Spanish footballer (born 1986)

Jan Gerrit Stoeten Pérez (born 10 April 1986), known as Gerrit, is a Spanish former footballer who played as a defensive midfielder.

==Club career==
Born in Torremolinos, Province of Málaga to a Dutch father and a Spanish mother, Gerrit spent the vast majority of his career in his country in the Segunda División B or lower, for example playing two years with Málaga CF's reserves. He was relegated from that league in 2007, and met the same fate with Mérida UD at the end of the 2008–09 season.

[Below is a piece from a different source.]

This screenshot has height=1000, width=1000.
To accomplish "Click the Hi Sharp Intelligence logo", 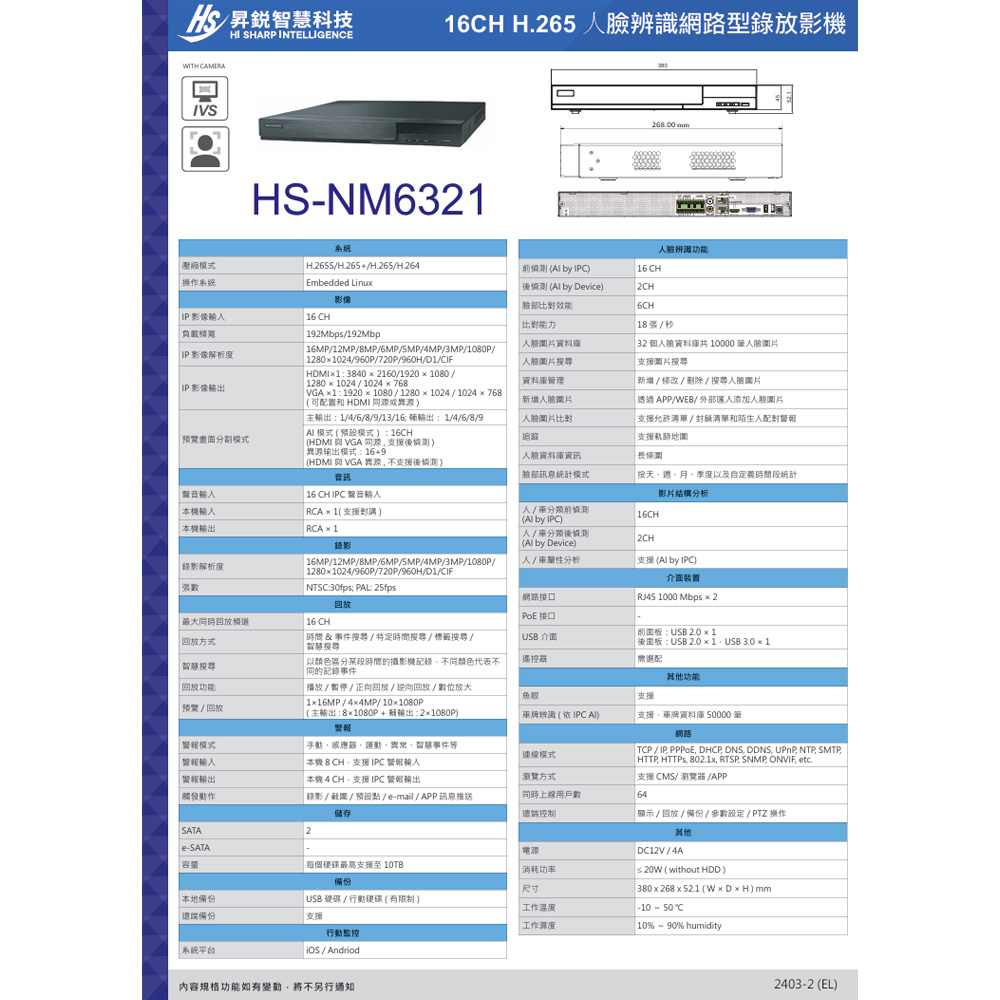I will (x=264, y=25).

On 14 January 2010, Gerrit moved abroad and signed a contract with MFK Košice. He scored his only goal for the Slovak club on 24 April in a 2–0 home win against FK Senica, and featured regularly throughout the campaign (12 starts, 11 games complete) as the team finished in 11th position, barely avoiding Super Liga relegation.

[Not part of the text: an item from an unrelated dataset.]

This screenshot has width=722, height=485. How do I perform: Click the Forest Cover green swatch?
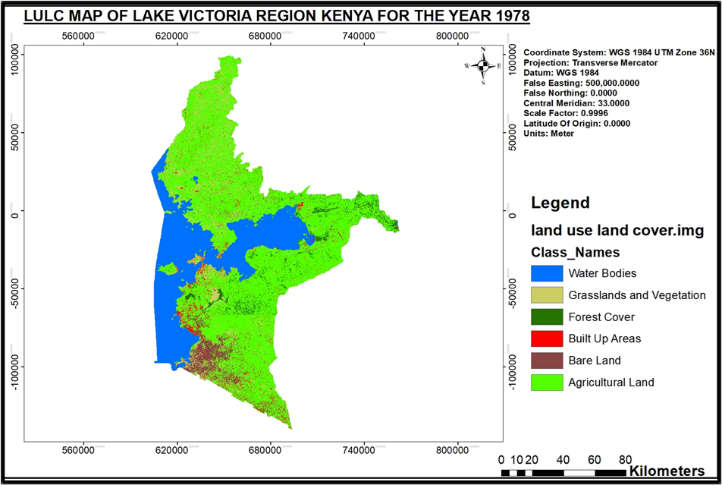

In the summer, Gerrit returned to Spain and its lower leagues, splitting 2010–11 with AD Cerro de Reyes – again being relegated from the third tier – and amateurs Juventud de Torremolinos CF. He continued to compete in the third and fourth divisions the following seasons, representing UD Marbella, Unión Estepona CF and CD El Palo.

On 23 July 2014, Gerrit signed a 1+1 deal with Segunda División side CD Numancia. He made his official debut on 31 August, starting in a 2–1 away loss to Real Betis, and totalled 15 appearances across the season, scoring to open a 1–1 home draw with CD Leganés on 26 October.

Gerrit then returned to division three, going on to have spells at Marbella, San Fernando CD, CD Ebro and CF Talavera de la Reina.